EL NAUFRAGIO SILENCIOSO. TEODORO LEÓN GROSS. ARTÍCULO PUBLICADO EN EL DIARIO SUR
Cincuenta mil personas han perdido su trabajo en septiembre, y uno de cada diez era de Málaga. El drama silencioso no se desangra por goteo, sino por la herida abierta del modelo tras una orgía de irracionalidad –esa burbuja de una economía divorciada de la realidad sobre promesas ficticias como describe John Cassidy en ‘Por qué quiebran los mercados’- y una clase dirigente que ha claudicado de sus responsabilidades esperando la mano invisible del mercado para que meza la cuna.

Como sucede con esas matanzas tercermundistas que sacan del anonimato una crisis humanitaria por unas horas a los ojos del planeta antes de volver a su agonía distante, el paro ya sólo es ese dato estadístico que cada mes invade la actualidad durante veinticuatro horas. La hiperrealidad narcotiza y cansa; y por eso, a partir de cierto momento, este drama de destrucción masiva dejó de ser noticia. Son simplemente parte del paisaje, una singularidad como la catedral manca o ver África por las mañanas flotando sobre el mar de Alborán. En Málaga hay registrados ciento setenta mil, tal vez sean más. Es una cifra bestial, y sin embargo resultan bastante invisibles, casi transparentes, quizá en la cola en los ambulatorios para la receta de unos antidepresivos o naufragando en la ciénaga vertical de la televisión.
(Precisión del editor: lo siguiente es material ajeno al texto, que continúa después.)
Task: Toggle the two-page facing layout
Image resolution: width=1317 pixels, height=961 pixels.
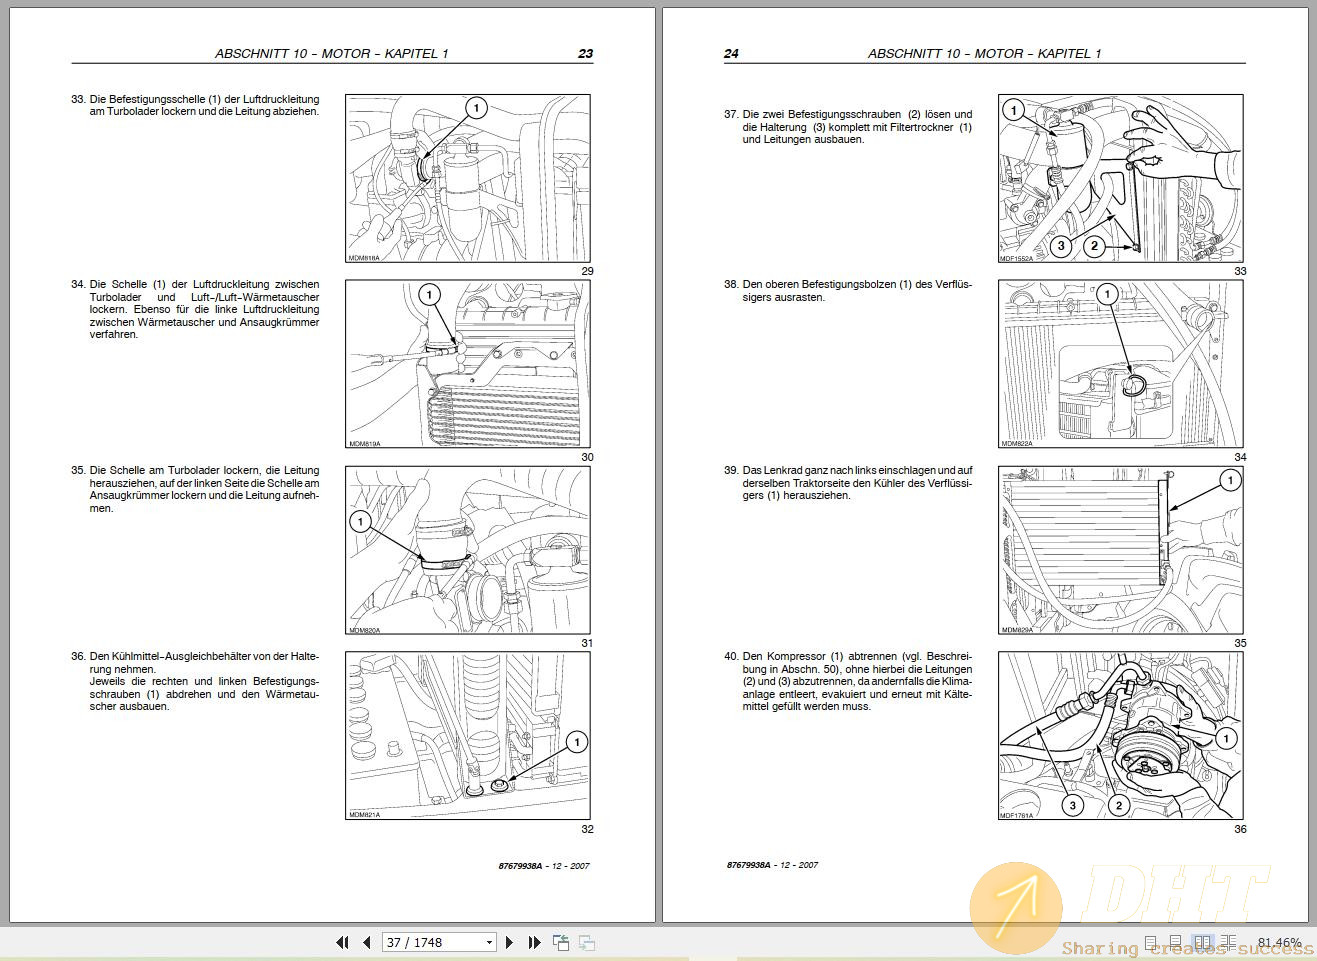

La peor noticia para los parados es no ser noticia. La certeza de formar parte de la rutina. Mientras se habla de 2017 para salir del pozo, debe de ser realmente desolador ver a los dirigentes políticos enredados en polémicas estériles con eslóganes a la carta o disparándose encuestas de fabricación casera, a los acusados del Caso Malaya descojonarse de risa mientras sus espléndidos abogados van desmontando la ilusión de hacer justicia, a los líderes de opinión en columnas como ésta dedicadas a desentrañar claves fútiles sobre nimiedades como el peso electoral de las falsas princesas del pueblo, análisis sesudos para desentrañar el esquema de juego del once de Ferreira, odas a los cruceros de lujo en el puerto o al chalé alquilado por el jeque en Málaga. De repente hay una portada reveladora, como la que ayer titulaba aquí ‘septiembre negro’ asociando el paro al terror, pero la mecánica de la información tiene claves que acaban por acallar ese eco. Todavía hay quien exhibe el ‘milagro de Málaga’, ese despegue espectacular que ha dejado unas pocas decenas de millonarios y una cifra record de parados que creyeron tener su trozo en aquel pastel que se medía por las ventas de automóviles de lujo en la Costa. Sólo en Málaga se suman más parados que en toda Cataluña. El cono sur de Nerja a Sanlúcar concentra la peor cara de la catástrofe; y realmente hay pocos motivos para tener fe.